WRITTEN INSTRUCTION:
Copy the data below word for word, starting at the line that contains "Screen dimensions: 1024x473" and going through to the end, and leave out the pictures.

---------- SOURCE RECORDS

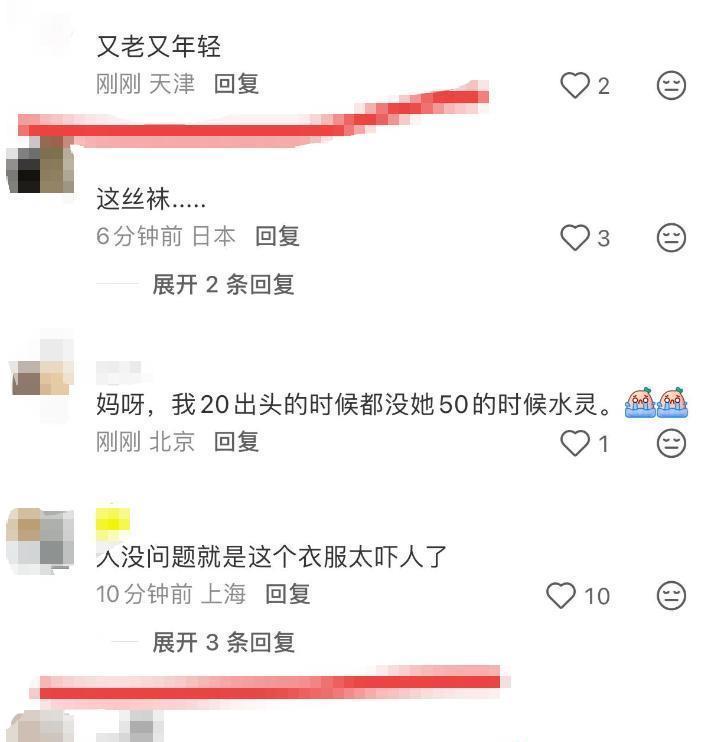The height and width of the screenshot is (742, 705).
Task: Like the 上海 comment with 10 likes
Action: [561, 595]
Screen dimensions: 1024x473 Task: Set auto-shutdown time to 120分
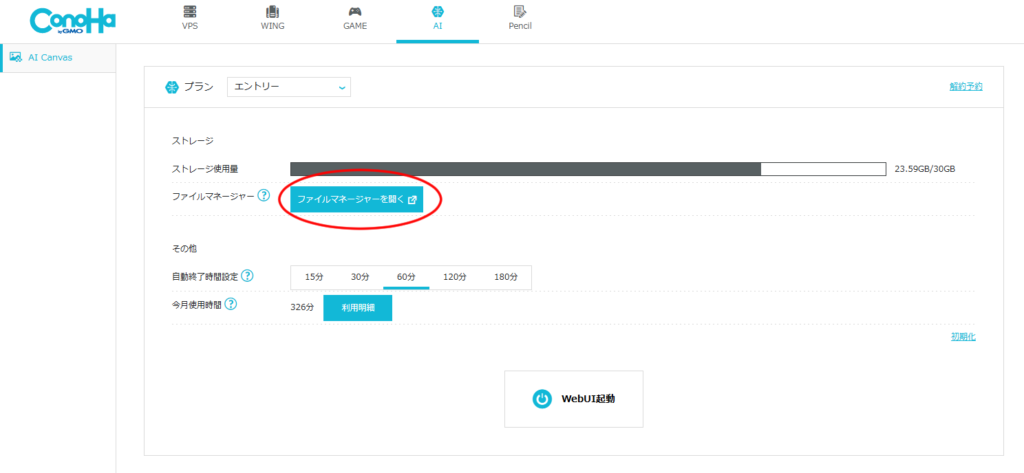[455, 277]
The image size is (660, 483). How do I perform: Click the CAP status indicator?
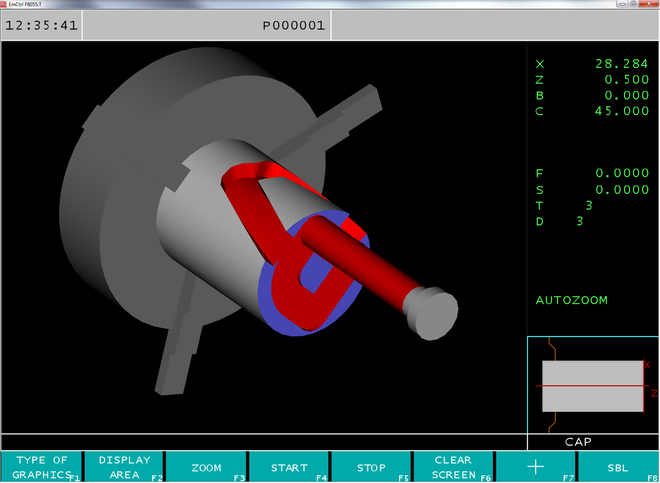(x=578, y=441)
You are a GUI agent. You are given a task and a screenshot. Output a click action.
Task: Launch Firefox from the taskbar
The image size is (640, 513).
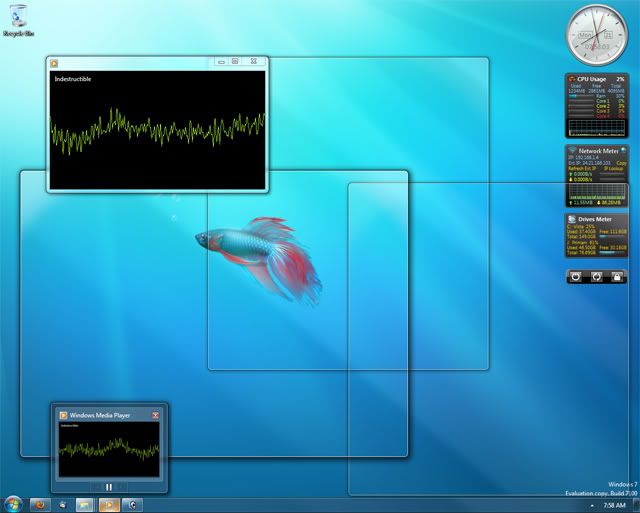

--------------------

FINISHED TASK:
Screen dimensions: 1024x473 Task: Set auto-shutdown time to 120分
[455, 277]
The image size is (660, 483). How do I perform: Click the CAP status indicator?
(x=578, y=441)
You are a GUI agent. You are given a task and a screenshot. Output a click action.
Task: Launch Firefox from the taskbar
The image size is (640, 513).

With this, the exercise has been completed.